Pues sí, señores y señoras. Aquí estoy, con mis treinta nuevos años, recién cumplidos y celebrados en Filipinas. Qué mejor sitio para hacerlo además que Segada, a la luz de la vela con un sándwich club, una ensalada Cesar y una sopa de vegetales, todo regado por cerveza San Miguel, acompañado por Anna… Todo un lujo, sin duda.
Ya llevamos cuatro días en este país y la verdad es que estamos disfrutándolo mucho, como volviendo a viajar en serio nuevamente. Y eso aunque, desde la salida, no pintaba demasiado bien. Un vuelo rollo low cost desde Singapur a Clark (solo $70 la ida) pilotado por un escocés, aunque con un Boeing recién estrenado. Un aterrizaje en la ex base aérea Americana Clark que, ahora en el antiguo hangar, dan visados y tus maletas, si es que has llegado sano y salvo. Todo en orden, pero en mitad de la nada, a dos horas de Manila.
Opciones:
1) Ir a Manila en un cómodo bus, a esas dos horas.

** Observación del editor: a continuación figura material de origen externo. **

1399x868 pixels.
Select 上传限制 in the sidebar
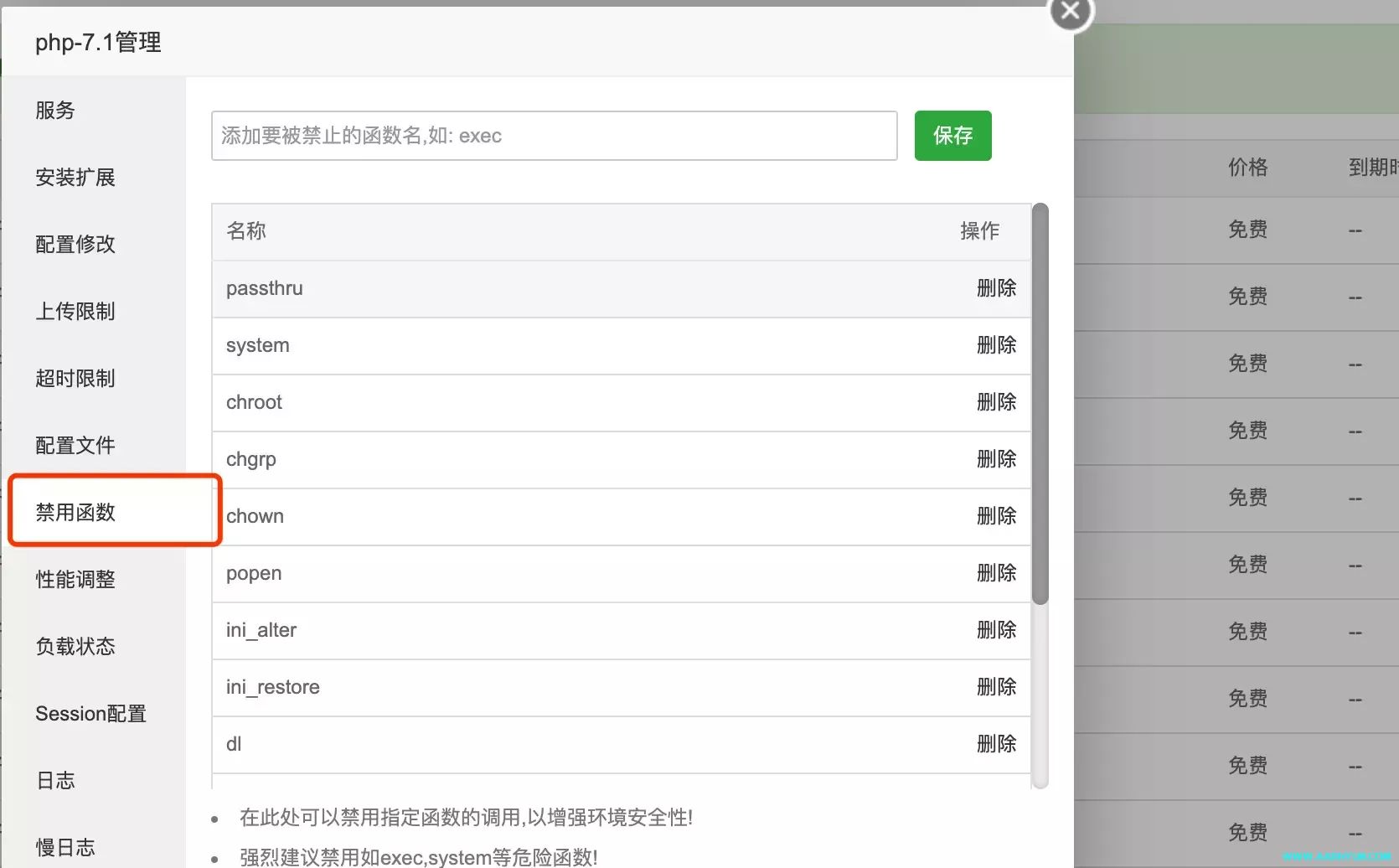click(x=75, y=312)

2) Quedarnos a dormir por allí o en la ciudad de Los Angeles, conocido como el centro de la prostitución en Filipinas, lo cual no pintaba mal.
3) Coger un autobús 9 horas para ir a Vigan, en el norte del país, a reencontrarnos con los mejores restos de arquitectura colonial española del país.
Sin dudar, y a pesar de habernos papado 4 horas de vuelo, optamos por la opción tres. Ya sé que lo sabíais. ¿Que opción, si no? Hay que volver a pisar la carretera y sufrir, que no estamos de vacaciones, por mucha Filipinas que esto sea.
Así que, desde el autobús, vemos las decenas de 7-eleven; franquicias varias de donuts; restaurantes rollo americano con largas barras metálicas; y uno piensa que se ha equivocado de país. Y recuerda que, hasta hace nada, los EE.UU. gobernaban, o casi, por aquí. Ya vemos que dejaron lo mejor.
Pasan las horas y vemos cientos de iglesias (con el simpático cartel sobre la puerta en todas: «Iglesia Ni Cristo»), parroquias, centros religiosos y demás. Y carteles con cosas como «Farmacia Gómez» o «Funeraria López» o «Eduardo Ugarte for President» y entonces flipas, porque te crees que has aterrizado en Sudamérica. Aunque, cuando intentas comunicarte en español, te das cuenta de que aquí no sirve de nada. ¡De hecho, cuando decimos nuestros nombres, a veces nos dicen que tenemos nombres filipinos! Lo que faltaba por oír.
Con éstas, llegamos a Vigan, en la que pasamos un día de paseo entre carruajes (llamados aquí «Calesas»), iglesias, una catedral comme il faut (precisamente la de San Pablo) y plazas como centro de reunión; algo tan raro en Asia y tan arraigado en la cultura española, sin duda. Y comemos «empanadas» y desayunamos «huevos con longaniza» y joder, uno piensa que estamos en otro lugar, a miles de kilómetros.
Publicado originalmente el 25 de noviembre de 2005.